Copy word for word the part of the Black Friday sales article below, starting at "David Jones chief" and ending at "like Black Friday.".

# EXTRACT TO READ
● ● ● ● ●

This year’s Black Friday sale is widely expected to be the biggest shopping day of the year for 2020, with blockbuster deals expected across all categories. Imported from America, Black Friday is the day following Thanksgiving and was traditionally a major shopping day for families celebrating the long weekend. But it has now been cleverly appropriated by retailers as a shopping event in its own right, with this year’s sales expected to exceed even Boxing Day.

Holiday retail sales this year will be heightened by COVID-19 restrictions which have effectively halted overseas travel and placed major limitations on the hospitality sector. In a boon for retailers, consumers are set to spend their holiday dollars locally. And unlike the UK and USA where the pandemic has dramatically restricted in-store shopping, Australian retailers can seize on expected rises in customer traffic. Major shopping centres are already recommending customers shop early in the day to avoid customer limits and queues.

David Jones chief executive Scott Fyfe said today that the department store chain is already seeing strong momentum in homewares and gifting and expects “an extremely busy period both in store and online.” For Melbourne retailers which were closed for all of September and October, this event is a fantastic opportunity to shift excess stock which had built up throughout this period.

Whilst many customers will participate in Black Friday shopping through online channels, we should also expect continued growth in click-and-collect activity. McKinsey have also noted a trend of “loyalty shifting” whereby many people have tried new online brands and retailers during the pandemic-fuelled year of online sales growth. These retailers now have the opportunity to lock in these customers through offering great deals and experiences online through events like Black Friday. 

The levelling out of holiday spending across four weeks leading into Christmas has the added benefit for retailers of flattening the demand spikes which often accompany major sales events. By spreading the holiday shopping demand across the four weeks of December, retailers are now better able to manage store and home deliveries and reduce the risk of disappointing customers with late deliveries.

Despite some form of income reduction for many during 2020, most people are planning to spend up on holiday shopping deals. After COVID-19, we are all looking for something to celebrate. Many of us will be up early and racing to Chermside, Chadstone or Chatswood for some real, in-person shopping. But some nervousness about the virus lingers, so consumers will likely shop for larger baskets, and seek to make fewer stops than in previous years.

● ● ● ● ●

# LISTED RECORDS
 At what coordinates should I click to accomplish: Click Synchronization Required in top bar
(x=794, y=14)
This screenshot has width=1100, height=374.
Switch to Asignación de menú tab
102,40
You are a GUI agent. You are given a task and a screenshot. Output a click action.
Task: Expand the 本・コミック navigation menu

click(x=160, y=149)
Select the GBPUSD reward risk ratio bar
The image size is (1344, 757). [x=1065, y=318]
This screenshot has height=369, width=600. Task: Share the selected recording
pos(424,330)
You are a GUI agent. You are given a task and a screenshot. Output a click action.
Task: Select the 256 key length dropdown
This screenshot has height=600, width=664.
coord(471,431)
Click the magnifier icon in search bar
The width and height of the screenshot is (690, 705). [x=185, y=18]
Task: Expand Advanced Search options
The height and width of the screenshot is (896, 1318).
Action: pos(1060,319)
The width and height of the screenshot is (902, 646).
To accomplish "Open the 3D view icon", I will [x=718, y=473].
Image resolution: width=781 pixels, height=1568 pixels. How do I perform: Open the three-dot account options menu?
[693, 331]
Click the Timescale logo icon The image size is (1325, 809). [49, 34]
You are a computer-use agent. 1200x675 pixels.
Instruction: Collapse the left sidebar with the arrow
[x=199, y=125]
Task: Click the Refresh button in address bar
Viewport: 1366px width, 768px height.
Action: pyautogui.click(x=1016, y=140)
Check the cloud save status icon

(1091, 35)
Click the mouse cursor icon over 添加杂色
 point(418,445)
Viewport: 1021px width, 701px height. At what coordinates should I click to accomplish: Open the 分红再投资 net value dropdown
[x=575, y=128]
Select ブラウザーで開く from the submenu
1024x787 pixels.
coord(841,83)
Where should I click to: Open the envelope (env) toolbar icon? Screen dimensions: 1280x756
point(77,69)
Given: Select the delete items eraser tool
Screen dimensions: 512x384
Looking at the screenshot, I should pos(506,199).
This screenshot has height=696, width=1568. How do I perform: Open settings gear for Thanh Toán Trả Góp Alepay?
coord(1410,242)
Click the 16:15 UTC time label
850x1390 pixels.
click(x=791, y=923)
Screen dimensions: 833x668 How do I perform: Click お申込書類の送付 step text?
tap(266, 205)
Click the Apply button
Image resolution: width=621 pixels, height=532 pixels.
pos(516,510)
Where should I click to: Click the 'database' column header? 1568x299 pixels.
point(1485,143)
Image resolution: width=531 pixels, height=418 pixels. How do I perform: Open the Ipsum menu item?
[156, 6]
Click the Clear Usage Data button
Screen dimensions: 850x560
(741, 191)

● ● ● ● ●

# THE ANSWER
David Jones chief executive Scott Fyfe said today that the department store chain is already seeing strong momentum in homewares and gifting and expects “an extremely busy period both in store and online.” For Melbourne retailers which were closed for all of September and October, this event is a fantastic opportunity to shift excess stock which had built up throughout this period.

Whilst many customers will participate in Black Friday shopping through online channels, we should also expect continued growth in click-and-collect activity. McKinsey have also noted a trend of “loyalty shifting” whereby many people have tried new online brands and retailers during the pandemic-fuelled year of online sales growth. These retailers now have the opportunity to lock in these customers through offering great deals and experiences online through events like Black Friday.